Älter wirst du so gesehen auch niemals nich.
Nur dein Drumherum, dein Körper, dein Erleben schreitet irgendwie voran,
wie das geht und was das ist, wär' ein andres Thema dann.

Aber ein winzig kleiner Teil in dir macht das nicht mit, bleibt ewig jetzt und gleich.
und dein Drumherum ist auch nicht letztlich dein wahres Reich:
Egal ob Chef, Partner oder Wetter sind mal nicht mehr da,
oder wenn ein Arm, Bein oder manch weit'res deines eignen Fleisches geht verlustig,
dein Ich kann oft dennoch sein ganz rüstig.

Wer weiß, Seele ist vielleicht, was bleibt, wenn man Chef, Partner, Wetter gleicherweise
entnimmt wie Arm, Bein und alles dein Gefleische.
Vielleicht ist dann was bleibt das Ziel der langen Reise:
Pure Gegenwart ohne Licht, Dunkel und all Geräusche...
Und die Dinge, die wir jetzt noch gar nicht kennen.
Doch sie kommen, man muss nicht hinterher da rennen.

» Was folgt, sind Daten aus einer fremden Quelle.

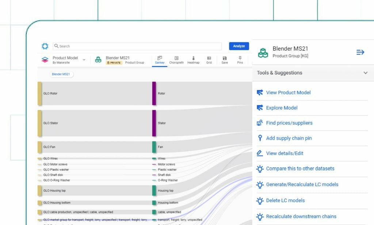
Task: Select the Sankey tab
Action: click(160, 60)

Drum lebe man sein Leben vielleicht besser nicht wie im Fernsehn heutzutage:
Schon im gegenwärt'gen Film die Vorschau auf den nächsten Streifen,
was das gegenwärtig' Gefühl macht leer und allzu vage,
du rennst voran, das Hirn, die Lungen pfeifen
und merkst nicht deine Gegenwart.
Das macht dich und dein Leben doch recht hart.

Kommentare 6

  • Carsten Lücke 25. Juli 2009, 18:41

    Wunderbare Zeilen....
    wundervolle Aufnahme...
    superschöne Stimmung...
    LG
    Jeanette
  • Rollmöpchen 7. Juli 2009, 22:28

    Das schaut ja allerfeinst aus und deine Zeilen dazu Wow !!!!
    Klasse gemacht !!
    LG Gabriele
  • Alluem 26. Dezember 2008, 12:40

    Una bellísima fotografia
    Recibe un saludo
  • K.Forster 21. Dezember 2008, 8:42

    Sehr schöne farbenprächtige Aufnahme gefällt mir
    Gruß aus Idar-Oberstein
    Klaus
  • Sonja Losberg 9. Dezember 2008, 12:51

    Solche Himmelsfarben sind immer wieder eine Augenweide. Schöne Aufnahme.
    Der Text gefällt mir sehr.
    LG Sonja
  • † Thom Arnold 3. Dezember 2008, 0:37

    Jetzt bin ich am Ende. Da bringt dieser Horstchen nicht nur wieder ein ganz tolles Bild in die fc,....nein er dichtet auch noch und zwar gut. Und nicht ein Vierzeiler, nein, er würde damit bei Elke Heidenreichs Sendung "Lesen" die ganze Sendung ausfüllen.
    Bin begeistert!!!!!!!!!!!!!!!!!!!!!!!!!!!!!!!